Chronic and acute bouts of inflammation can also leave us more susceptible to pathogen invasion. Relating back to the gut, inflammation may contribute to the development of a "leaky gut" or, more accurately, reduced integrity of the cells lining the gut (allowing for more free passage of potentially harmful pathogens).
Probiotics and prebiotics appear to be effective supporters of our gut's health state and its role in the immune system.
Probiotics are live microorganisms which may change the profile of our gut microbiome to one more desirable, whereas prebiotics act very much like our microbiome's fuel source.
Increasing your intake of plant-based foods and products, as well as fermented foods, is a sure fire way to up your prebiotic and probiotic intake!
Additionally, it may be worth considering supplementing with a probiotic supplement too especially if you've travelled recently, experienced digestive issues or have taken (and finished) a course of antibiotics.
Coincidentally, plant-based foods and products also tend to be richer in other nutrients and minerals that can ensure our immunity is in tip top shape!
A Mediterranean diet style approach, which is one that incorporates plenty of plants and oily fish rich in complex carbohydrates, fibre, micronutrients, and other bioactive molecules such as polyphenols and omega 3 polyunsaturated fatty acids (PUFAs are a healthy fat that may also be of benefit to heart and cognitive health), can stave off inflammation.
Vitamin C, which is abundant in plants, particularly kiwi fruit, oranges and other brightly coloured fruits and vegetables, is a potent anti-inflammatory which can combat inflammation (be it systemic or acute).
Omega 3 fatty acids serve a similar function.
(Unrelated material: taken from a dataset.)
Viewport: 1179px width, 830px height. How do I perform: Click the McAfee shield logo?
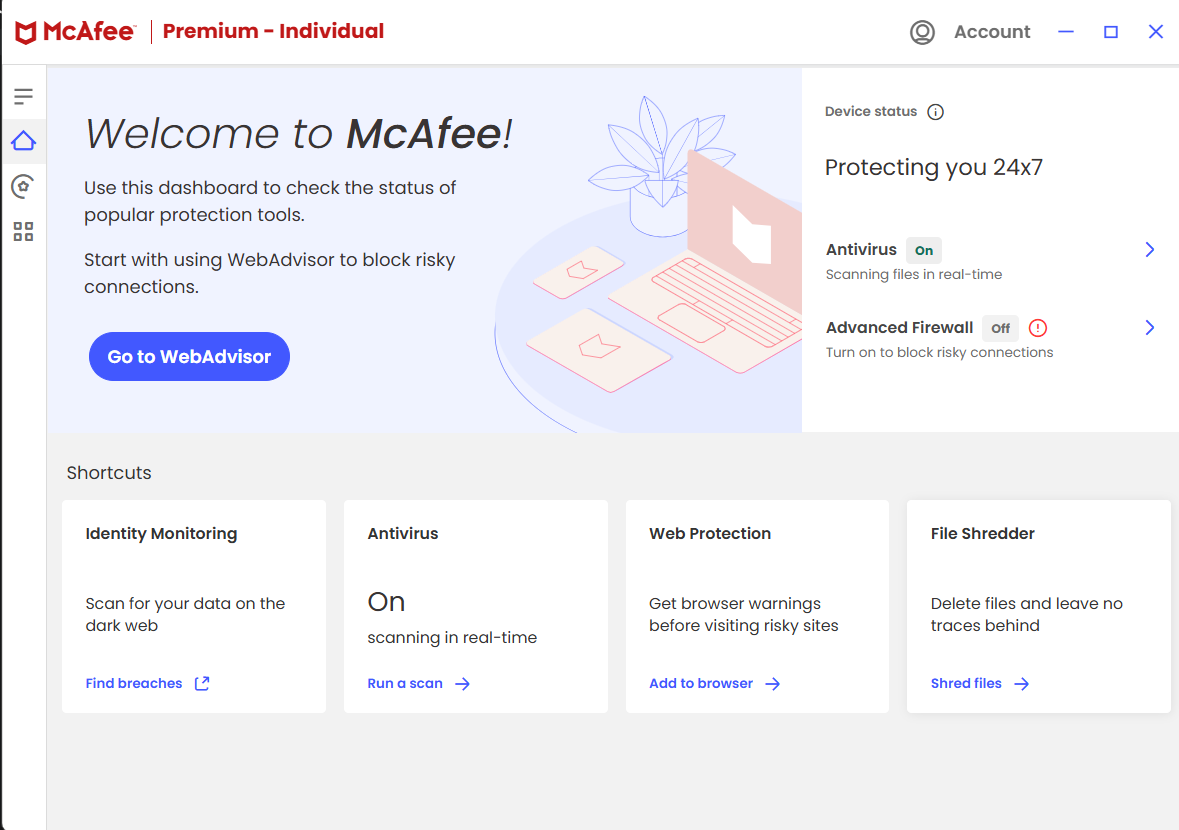27,32
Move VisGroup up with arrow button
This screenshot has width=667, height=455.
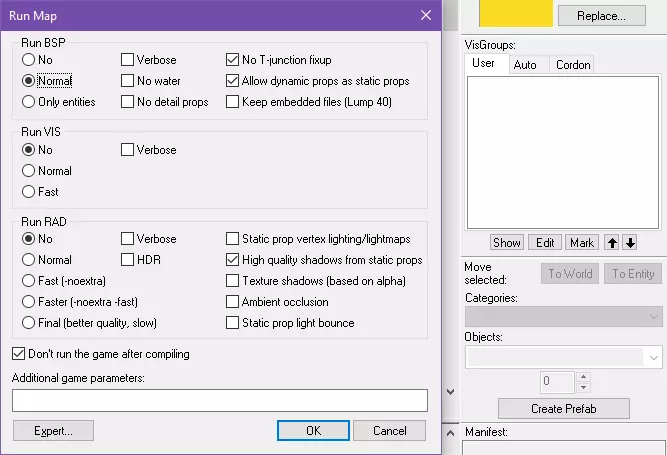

Achieving at least 2 portions of oily fish, such as salmon or mackerel (in general, darker and or more orange-y coloured fish are the richest food sources of omega 3 fatty acids), should help you meet your intake.
Supplementation is a useful safety net if you're not a fish fan and means that you can allocate the calories from the fairly calorie dense fish sources to other health benefitting foods instead!
Vitamin D has been shown to play an important role in immunity regulating much of the immune response (in both the innate and acquired/adaptive systems). A deficiency in vitamin D has been associated with both increased inflammation and abnormal immune system function.
It's relevance in combating COVID-19 has very recently (as of April 2020) been brought to the forefront of research, with Irish researchers presenting its essential role in preventing respiratory infections, reducing antibiotic use, and supporting the immune system's response to infections. Achieving adequate dietary intake of vitamin D is extremely difficult and supplementation is a much more viable, inexpensive and effective alternative.
Zinc and selenium are two minerals that also play key roles in immune function, with deficiencies being attributed to a significantly decreased capability of our immune systems to battle against pathogens. Incorporating some beans and legumes, as well as nuts and seeds like squash and pumpkin seeds, as well as cashews, pine nuts, pecans and walnuts.
The mentioned nuts and seeds are also rich in vitamin E; an important dietary component in ensuring a healthy immune system and an optimal immune response. Not only is vitamin E a potent antioxidant but it may also increase the production (when required) of cells related to fighting off infection!
Other important lifestyle considerations to make our ensuring you're getting adequate sleep, exercise and managing your stress. When one or more of these falls to the wayside we can become more immuno-compromised.
We do hope this gives you all a bit more clarity on the subject of immunity and how to support and promote a strong immune system during these slightly more testing times. Remember to also maintain proper hygiene practices and use common sense; if you're sick stay at home, cover your mouth when coughing and wash your hands!